■ Your objective ■
Although the data below holds other lines too, output only those from the line with "Image resolution: width=1270" up to and including the line with "Clear the console", exactly as they appear.

■ Exercise materials ■

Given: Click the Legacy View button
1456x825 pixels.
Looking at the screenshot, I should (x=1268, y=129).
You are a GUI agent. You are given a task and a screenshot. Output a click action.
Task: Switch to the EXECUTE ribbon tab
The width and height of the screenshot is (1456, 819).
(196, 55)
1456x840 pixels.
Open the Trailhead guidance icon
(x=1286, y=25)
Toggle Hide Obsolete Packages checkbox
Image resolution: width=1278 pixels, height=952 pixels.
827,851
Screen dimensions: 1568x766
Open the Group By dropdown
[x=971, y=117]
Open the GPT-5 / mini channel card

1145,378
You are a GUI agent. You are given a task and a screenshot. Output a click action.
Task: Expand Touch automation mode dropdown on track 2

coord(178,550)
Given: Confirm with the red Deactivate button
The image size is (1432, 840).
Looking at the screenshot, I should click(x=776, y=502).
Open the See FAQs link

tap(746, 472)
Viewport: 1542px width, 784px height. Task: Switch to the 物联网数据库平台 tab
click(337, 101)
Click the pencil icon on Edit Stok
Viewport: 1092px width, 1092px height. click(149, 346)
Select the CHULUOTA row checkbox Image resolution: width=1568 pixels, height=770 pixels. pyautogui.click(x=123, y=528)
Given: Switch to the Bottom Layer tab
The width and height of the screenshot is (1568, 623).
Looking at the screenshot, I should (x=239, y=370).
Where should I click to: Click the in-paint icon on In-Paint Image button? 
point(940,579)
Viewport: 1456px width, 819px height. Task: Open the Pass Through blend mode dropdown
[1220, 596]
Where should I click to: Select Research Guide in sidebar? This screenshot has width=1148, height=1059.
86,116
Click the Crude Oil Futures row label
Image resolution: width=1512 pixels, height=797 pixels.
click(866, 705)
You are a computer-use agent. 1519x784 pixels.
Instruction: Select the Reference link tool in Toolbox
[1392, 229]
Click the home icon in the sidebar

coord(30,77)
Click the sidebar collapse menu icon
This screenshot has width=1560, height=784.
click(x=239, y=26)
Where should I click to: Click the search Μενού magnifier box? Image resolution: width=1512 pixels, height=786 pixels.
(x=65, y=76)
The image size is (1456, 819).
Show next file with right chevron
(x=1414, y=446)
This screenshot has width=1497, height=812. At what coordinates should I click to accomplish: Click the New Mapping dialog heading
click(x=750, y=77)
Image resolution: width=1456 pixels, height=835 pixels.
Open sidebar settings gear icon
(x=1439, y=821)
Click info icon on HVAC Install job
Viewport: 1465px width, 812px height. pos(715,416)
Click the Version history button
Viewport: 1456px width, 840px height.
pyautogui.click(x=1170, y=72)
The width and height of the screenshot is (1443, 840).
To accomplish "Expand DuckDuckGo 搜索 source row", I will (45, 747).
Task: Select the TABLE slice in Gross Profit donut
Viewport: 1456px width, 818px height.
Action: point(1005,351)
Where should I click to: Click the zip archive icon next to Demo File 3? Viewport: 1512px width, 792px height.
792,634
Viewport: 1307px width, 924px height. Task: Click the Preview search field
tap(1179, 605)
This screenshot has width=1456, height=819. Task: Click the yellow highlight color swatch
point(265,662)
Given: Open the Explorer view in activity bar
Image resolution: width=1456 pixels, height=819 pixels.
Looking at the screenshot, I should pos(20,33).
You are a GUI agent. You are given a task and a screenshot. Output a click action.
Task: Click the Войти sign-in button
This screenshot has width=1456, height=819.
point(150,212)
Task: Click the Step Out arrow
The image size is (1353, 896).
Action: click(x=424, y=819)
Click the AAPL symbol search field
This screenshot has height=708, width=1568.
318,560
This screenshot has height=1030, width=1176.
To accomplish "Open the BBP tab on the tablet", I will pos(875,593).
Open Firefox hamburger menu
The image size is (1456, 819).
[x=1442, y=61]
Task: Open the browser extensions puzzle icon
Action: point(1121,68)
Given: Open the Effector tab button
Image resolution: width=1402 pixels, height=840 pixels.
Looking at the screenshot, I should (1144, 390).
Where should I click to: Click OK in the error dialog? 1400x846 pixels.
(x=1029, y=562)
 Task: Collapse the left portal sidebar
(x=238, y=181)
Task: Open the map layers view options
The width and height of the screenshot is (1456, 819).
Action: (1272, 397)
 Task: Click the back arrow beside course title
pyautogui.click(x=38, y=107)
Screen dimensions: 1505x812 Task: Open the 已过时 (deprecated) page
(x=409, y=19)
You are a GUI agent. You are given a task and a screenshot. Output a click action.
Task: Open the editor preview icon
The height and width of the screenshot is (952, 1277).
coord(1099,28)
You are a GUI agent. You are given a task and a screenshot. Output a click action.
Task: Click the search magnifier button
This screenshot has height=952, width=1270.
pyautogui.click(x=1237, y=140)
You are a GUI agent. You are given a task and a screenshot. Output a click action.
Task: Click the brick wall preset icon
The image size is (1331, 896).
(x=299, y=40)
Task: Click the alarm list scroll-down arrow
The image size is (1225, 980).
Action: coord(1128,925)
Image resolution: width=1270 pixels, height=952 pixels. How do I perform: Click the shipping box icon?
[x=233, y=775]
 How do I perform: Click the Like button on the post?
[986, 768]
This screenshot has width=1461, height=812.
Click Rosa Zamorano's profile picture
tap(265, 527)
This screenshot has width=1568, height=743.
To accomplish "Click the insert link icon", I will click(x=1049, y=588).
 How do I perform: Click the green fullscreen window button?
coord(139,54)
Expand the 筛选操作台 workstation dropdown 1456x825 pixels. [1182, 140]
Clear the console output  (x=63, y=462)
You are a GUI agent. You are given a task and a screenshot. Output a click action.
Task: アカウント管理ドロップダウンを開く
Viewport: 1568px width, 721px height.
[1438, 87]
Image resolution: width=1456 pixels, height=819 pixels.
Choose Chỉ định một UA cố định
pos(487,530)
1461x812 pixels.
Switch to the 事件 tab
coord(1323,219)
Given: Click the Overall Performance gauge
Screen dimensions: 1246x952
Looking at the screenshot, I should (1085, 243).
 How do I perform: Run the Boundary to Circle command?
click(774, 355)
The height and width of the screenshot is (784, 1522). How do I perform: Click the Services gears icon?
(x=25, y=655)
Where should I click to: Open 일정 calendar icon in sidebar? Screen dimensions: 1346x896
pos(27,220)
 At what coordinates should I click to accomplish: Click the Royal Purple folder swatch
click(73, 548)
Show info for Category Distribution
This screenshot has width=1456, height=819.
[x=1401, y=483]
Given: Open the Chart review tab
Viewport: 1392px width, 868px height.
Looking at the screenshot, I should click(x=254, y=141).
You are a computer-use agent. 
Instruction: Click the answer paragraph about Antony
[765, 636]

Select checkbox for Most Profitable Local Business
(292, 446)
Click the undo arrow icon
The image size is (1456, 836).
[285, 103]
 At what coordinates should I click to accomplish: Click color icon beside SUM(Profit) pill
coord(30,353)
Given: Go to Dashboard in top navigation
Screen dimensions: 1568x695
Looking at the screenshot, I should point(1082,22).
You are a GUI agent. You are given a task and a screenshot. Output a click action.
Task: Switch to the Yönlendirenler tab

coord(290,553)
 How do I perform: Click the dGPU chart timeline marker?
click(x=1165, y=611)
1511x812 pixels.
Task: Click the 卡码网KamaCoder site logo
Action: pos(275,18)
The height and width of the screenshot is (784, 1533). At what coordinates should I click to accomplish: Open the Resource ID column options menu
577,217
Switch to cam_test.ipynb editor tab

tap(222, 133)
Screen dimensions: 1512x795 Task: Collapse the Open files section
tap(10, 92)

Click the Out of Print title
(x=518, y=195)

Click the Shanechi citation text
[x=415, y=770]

■ Result of this task ■
Image resolution: width=1270 pixels, height=952 pixels. How do I perform: Click the shipping box icon?
[x=233, y=775]
 How do I perform: Click the Like button on the post?
[986, 768]
This screenshot has width=1461, height=812.
Click Rosa Zamorano's profile picture
tap(265, 527)
This screenshot has width=1568, height=743.
To accomplish "Click the insert link icon", I will click(x=1049, y=588).
 How do I perform: Click the green fullscreen window button?
coord(139,54)
Expand the 筛选操作台 workstation dropdown 1456x825 pixels. [1182, 140]
Clear the console output  (x=63, y=462)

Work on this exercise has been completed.